Tally the lines in the data below where the word "height" appears, and give the tally alone.

[Start of Attachment]

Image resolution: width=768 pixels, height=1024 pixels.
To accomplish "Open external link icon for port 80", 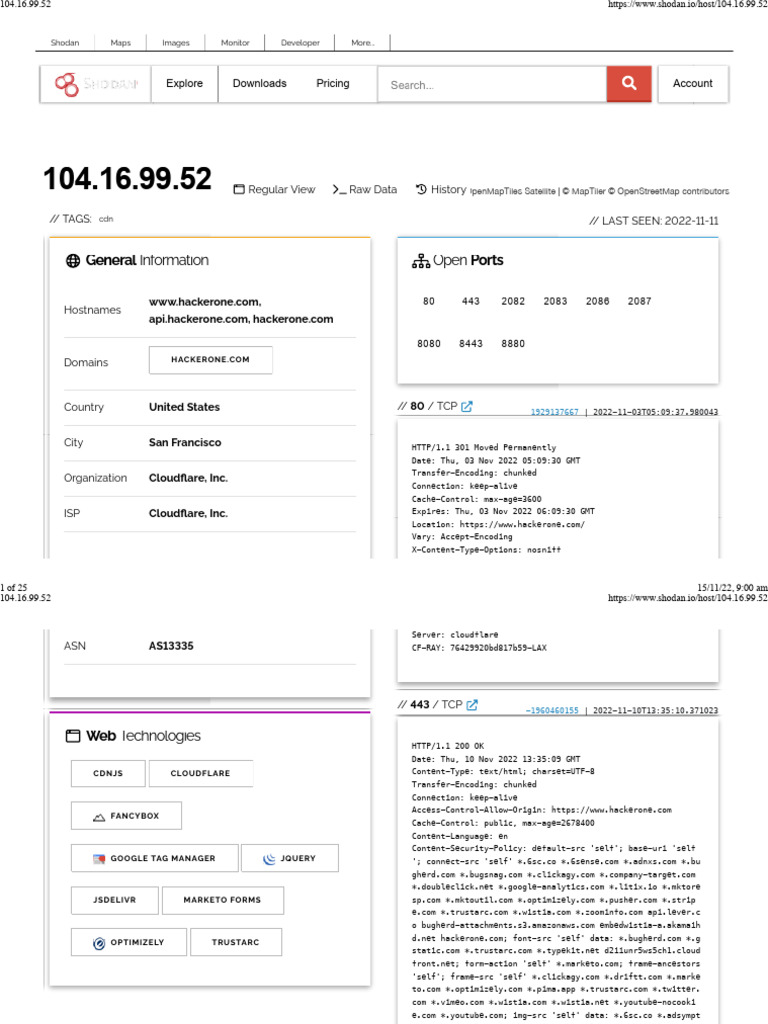I will point(466,406).
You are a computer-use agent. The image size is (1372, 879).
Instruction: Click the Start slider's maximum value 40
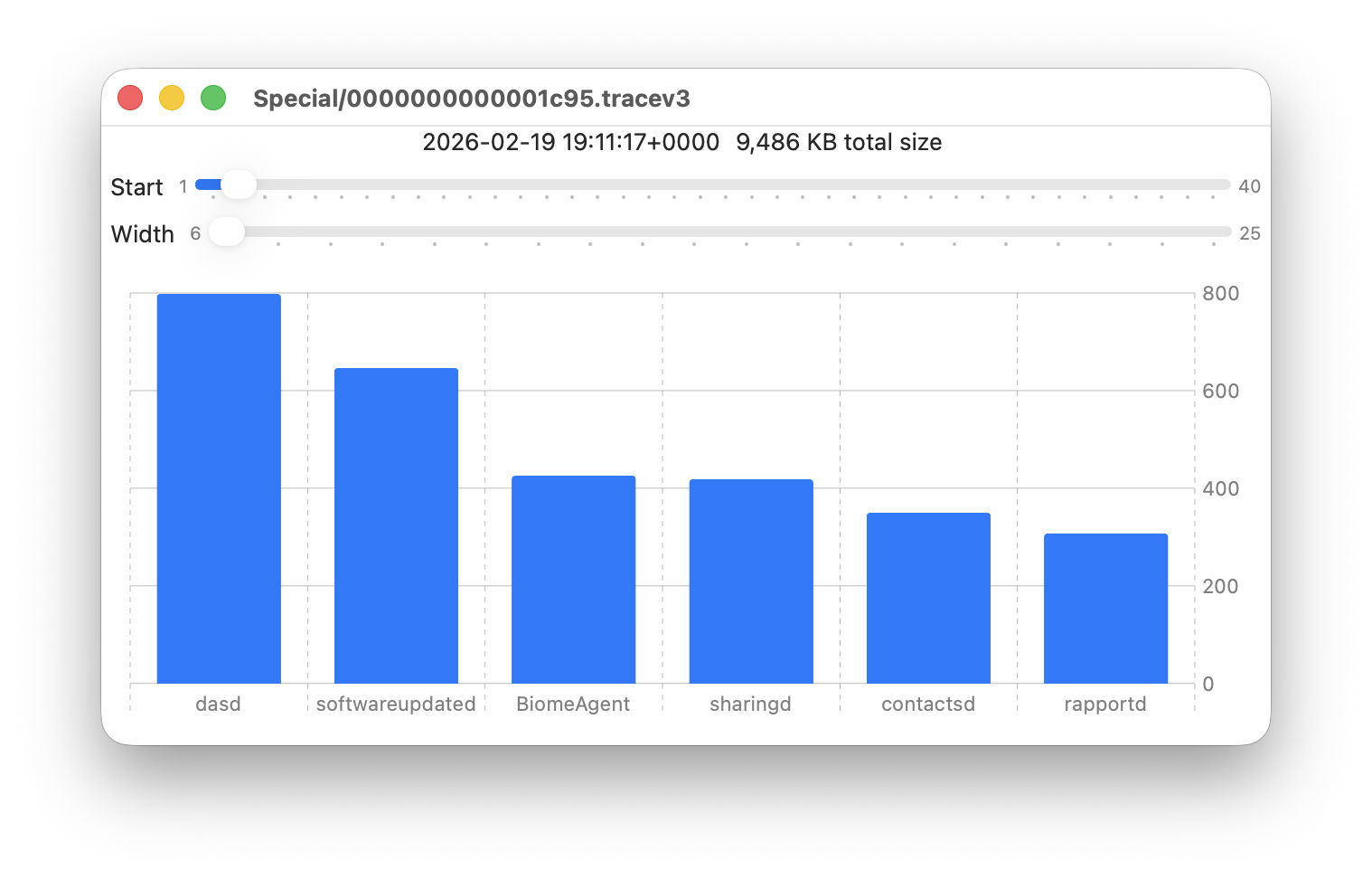pyautogui.click(x=1249, y=186)
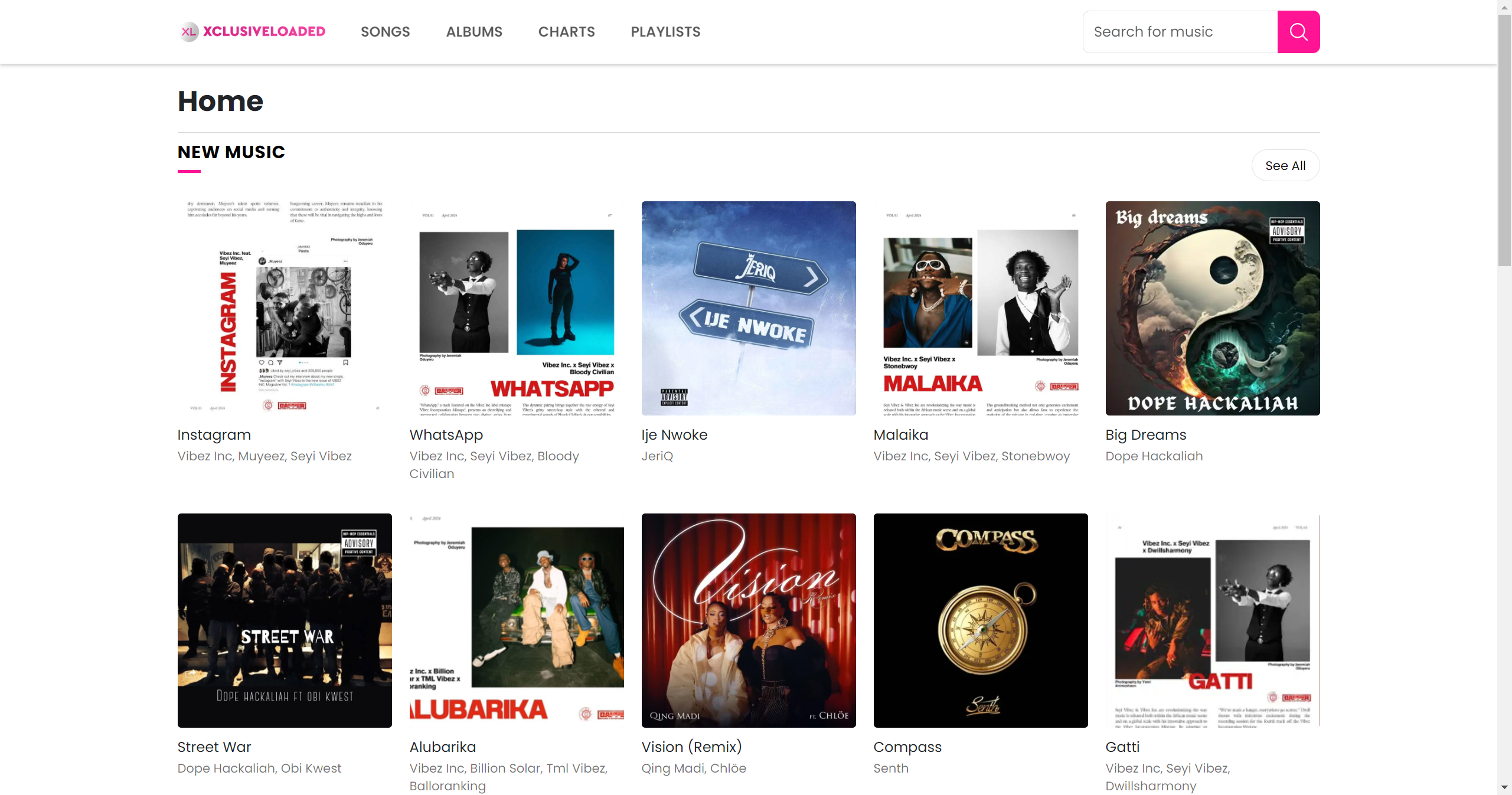The image size is (1512, 795).
Task: Click the Search for music field
Action: click(1180, 32)
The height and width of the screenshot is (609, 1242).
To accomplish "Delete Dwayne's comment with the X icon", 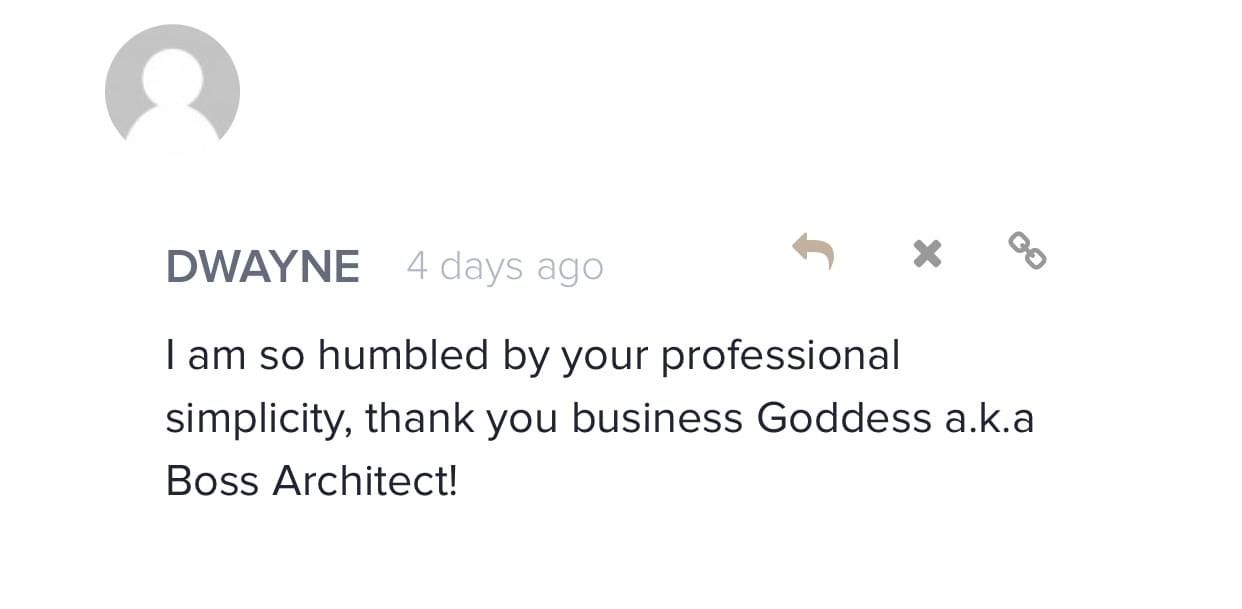I will [x=927, y=254].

[End of Attachment]

● Response to this task
2